Below is a listing; write it out exactly and drop any images from it.

#### Available data
· · · ·

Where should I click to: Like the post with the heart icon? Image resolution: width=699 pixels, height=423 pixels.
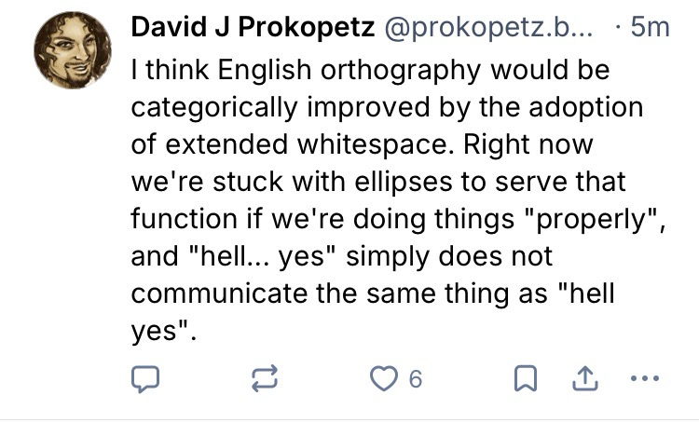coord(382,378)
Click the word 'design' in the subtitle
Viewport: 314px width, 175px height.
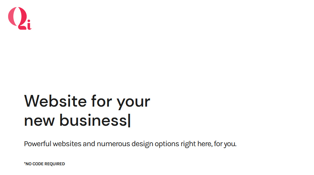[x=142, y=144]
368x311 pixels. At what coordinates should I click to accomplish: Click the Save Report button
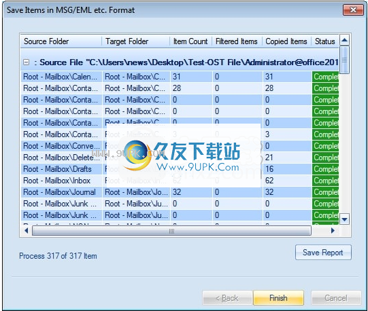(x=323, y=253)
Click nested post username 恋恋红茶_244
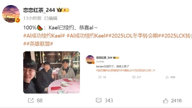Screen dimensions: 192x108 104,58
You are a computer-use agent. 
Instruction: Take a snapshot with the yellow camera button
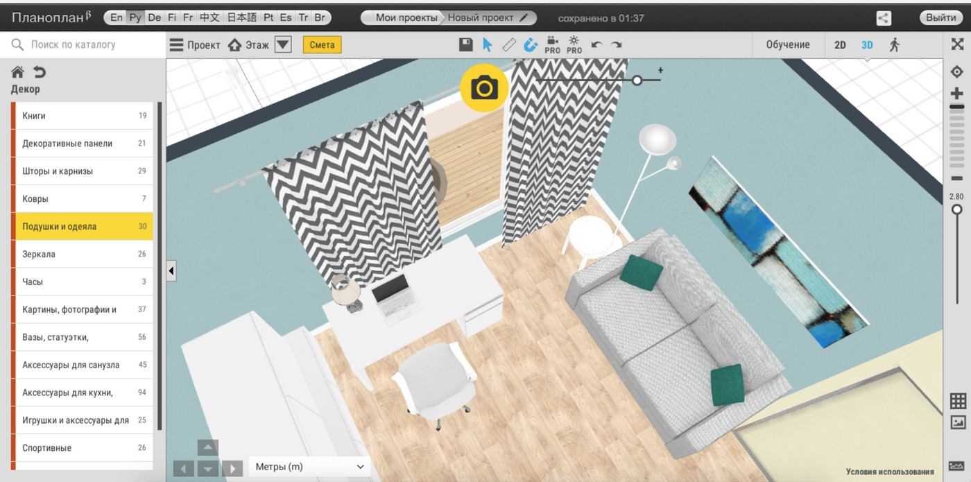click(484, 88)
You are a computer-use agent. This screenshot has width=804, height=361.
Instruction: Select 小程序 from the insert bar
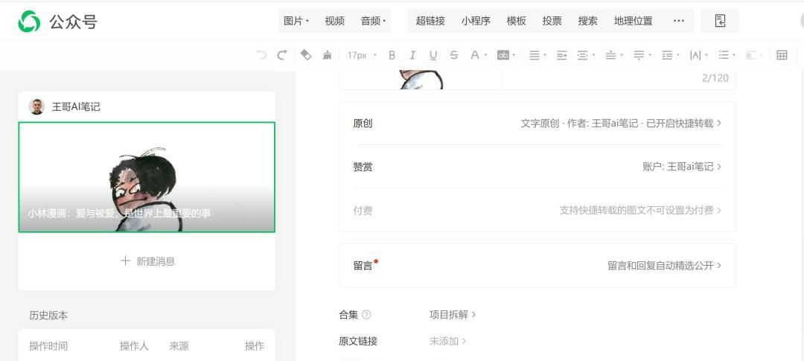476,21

· · · ·

#### Solution to the exercise
Where should I click to: Like the post with the heart icon? Image resolution: width=699 pixels, height=423 pixels.
coord(382,378)
Click the word 'design' in the subtitle
Viewport: 314px width, 175px height.
[x=142, y=144]
368x311 pixels. At what coordinates should I click to accomplish: Click the Save Report button
(x=323, y=253)
Click nested post username 恋恋红茶_244
Screen dimensions: 192x108 104,58
You are a computer-use agent. 
Instruction: Take a snapshot with the yellow camera button
click(484, 88)
You are a computer-use agent. This screenshot has width=804, height=361.
Instruction: Select 小程序 from the insert bar
476,21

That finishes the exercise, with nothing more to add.